Crédit: Getty Images

Force tranquille

Mai 1978. Je n’y connaissais encore rien mais le frangin m’a appris les rudiments, lui qui avait assidument fréquenté les travées de Geoffroy-Guichard : soutenir les Verts sans faille et détester l’OM, le grand rival du début de la décennie. Á l’instar du Docteur Frankenstein, il venait sans le savoir de créer un monstre !
Robert Herbin, à cette époque, ne représente pour moi qu’une imposante crinière rousse et un visage presque toujours impassible. Beaucoup de choses se fixent dans l’imagination car les matches s’écoutent à la radio et on ne voit ses héros que sur des images figées, dans France Football, But ou Onze. Ce personnage singulier m’impressionne, il émane de lui une force tranquille et j’apprends qu’avec lui, Saint-Étienne a déjà beaucoup gagné. Six titres de champion de France et 3 Coupes de France en tant que joueur, 3 autres championnats et 3 coupes en tant qu’entraîneur. Il semblerait que je sois né au football un poil trop tard pour vivre le plus beau.

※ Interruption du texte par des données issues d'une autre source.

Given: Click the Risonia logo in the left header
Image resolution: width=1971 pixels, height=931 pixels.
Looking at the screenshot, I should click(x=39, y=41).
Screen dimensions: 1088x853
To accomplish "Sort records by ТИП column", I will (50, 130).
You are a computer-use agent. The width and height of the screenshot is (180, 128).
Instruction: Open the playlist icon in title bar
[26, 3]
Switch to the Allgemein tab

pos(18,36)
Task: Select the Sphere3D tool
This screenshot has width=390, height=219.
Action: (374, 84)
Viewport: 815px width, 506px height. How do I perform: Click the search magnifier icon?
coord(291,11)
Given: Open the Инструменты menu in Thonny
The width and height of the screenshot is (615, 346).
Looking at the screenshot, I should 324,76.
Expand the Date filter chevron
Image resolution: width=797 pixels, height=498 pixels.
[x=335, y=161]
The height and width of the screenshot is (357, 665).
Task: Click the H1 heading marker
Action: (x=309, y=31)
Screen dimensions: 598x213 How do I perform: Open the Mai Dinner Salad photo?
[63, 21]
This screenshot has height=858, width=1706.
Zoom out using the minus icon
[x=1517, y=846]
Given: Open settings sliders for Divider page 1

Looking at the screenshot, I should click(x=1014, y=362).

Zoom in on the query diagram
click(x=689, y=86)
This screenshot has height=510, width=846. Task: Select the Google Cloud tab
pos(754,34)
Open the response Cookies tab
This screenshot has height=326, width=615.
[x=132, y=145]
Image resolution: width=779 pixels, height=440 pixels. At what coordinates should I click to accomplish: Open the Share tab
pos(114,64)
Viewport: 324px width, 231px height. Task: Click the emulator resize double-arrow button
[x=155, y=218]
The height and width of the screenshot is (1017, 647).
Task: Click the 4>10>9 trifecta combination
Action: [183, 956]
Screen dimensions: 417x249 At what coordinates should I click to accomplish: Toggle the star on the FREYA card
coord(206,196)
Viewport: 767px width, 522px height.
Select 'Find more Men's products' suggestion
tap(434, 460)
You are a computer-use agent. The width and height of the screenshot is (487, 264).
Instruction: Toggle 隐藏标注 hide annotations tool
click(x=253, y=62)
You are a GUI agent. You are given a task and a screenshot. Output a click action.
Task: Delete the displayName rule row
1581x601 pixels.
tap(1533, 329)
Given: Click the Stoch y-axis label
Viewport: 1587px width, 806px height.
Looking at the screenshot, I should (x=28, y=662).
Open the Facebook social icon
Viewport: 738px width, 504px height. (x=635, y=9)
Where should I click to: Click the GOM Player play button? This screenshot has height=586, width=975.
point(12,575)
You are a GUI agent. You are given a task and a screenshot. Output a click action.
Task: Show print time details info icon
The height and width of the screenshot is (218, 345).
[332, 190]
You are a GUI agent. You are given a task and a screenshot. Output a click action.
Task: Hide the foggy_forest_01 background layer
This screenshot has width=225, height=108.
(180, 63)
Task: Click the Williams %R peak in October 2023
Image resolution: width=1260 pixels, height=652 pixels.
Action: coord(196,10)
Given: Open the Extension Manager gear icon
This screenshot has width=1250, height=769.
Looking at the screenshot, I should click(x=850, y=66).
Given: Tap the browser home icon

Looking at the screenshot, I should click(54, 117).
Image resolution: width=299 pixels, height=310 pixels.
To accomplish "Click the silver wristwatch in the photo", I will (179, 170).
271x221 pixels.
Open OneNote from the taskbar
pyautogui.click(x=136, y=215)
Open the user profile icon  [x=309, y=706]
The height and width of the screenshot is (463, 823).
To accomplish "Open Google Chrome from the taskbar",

Qu’importe ! Le 5 mai 1979, mon père m’offre mon baptême de Chaudron. Trois heures de route pour rallier le stade et y voir mon premier match de D1. C’est la toute fin des "années Manufrance". Les Verts reçoivent Metz. Á côté de moi un garçon de mon âge avec ses parents, qui m’initie à son jeu favori : ne pas regarder l’action mais les tribunes. "Au mouvement et au bruit, on sait qu’il y a but." On voit qu’il vient à tous les matches, lui. Car si ce jeu a du succès, c’est que l’ASSE est prolifique à la maison. Elle inscrira cette saison là 59 buts dans son antre ! Alors pour lui, en rater un… Sauf que moi, avec ces bêtises, je vais louper l’unique réalisation de la rencontre, signée Dominique Rocheteau, le buteur maison.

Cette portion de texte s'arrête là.